European Commission President Ursula von der Leyen has put forward a proposal that would allow Ukraine to borrow up to €210 billion using extraordinary legal means, backed by frozen Russian state assets, the Financial Times reports, as cited by Mandiner.
The move is aimed at circumventing the blocking ability of Hungarian Prime Minister Viktor Orbán and other leaders with veto power.
According to former EU legal director Jean-Claude Piris, although the proposal raises serious legal concerns, they consider it justified in a war situation.
Von der Leyen previously sent a letter to all member states seeking €135 billion to send to Ukraine. At the time, Hungarian Prime Minister Viktor Orbán called the letter “absurd,” especially as Ukrainian President Zelensky was, and still is, facing a $100 million corruption scandal.

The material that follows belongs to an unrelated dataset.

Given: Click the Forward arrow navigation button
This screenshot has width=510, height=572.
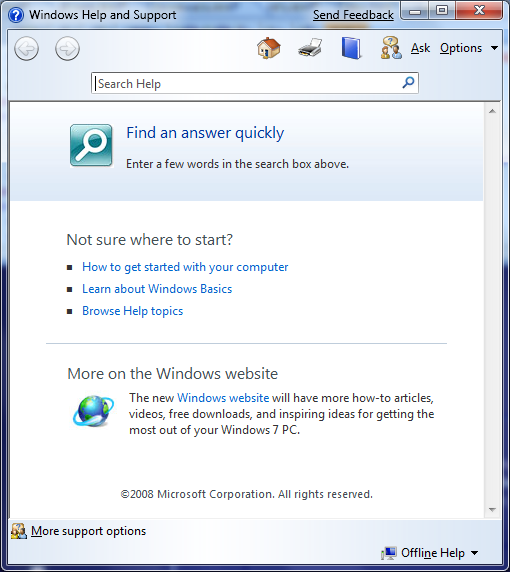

In that letter, using Russian assets was also proposed, the route Brussels now seems intent on taking. In an X post, Orbán had noted that this would only bring “lengthy legal wrangling, a flood of lawsuits and the collapse of the euro.”
Back in September, Remix News wrote that German Chancellor Merz was pushing to unfreeze these assets, with Poland also piling on pressure.
Some $300 billion worth of Russian assets is currently frozen across the EU, with a whopping €210 billion held in cash and bonds by the Belgian clearing house Euroclear.
Belgian Prime Minister Bart de Wever has pushed back against tapping these funds, saying, it’s not as simple as politicians claim.
“When money owned by another country’s central bank is used by another country, it will have consequences,” he warned.
De Wever remains opposed to the plan, citing the financial and legal risks.
Several EU diplomats maintain that it is a last-ditch attempt to fund Ukraine and will face steep legal challenges.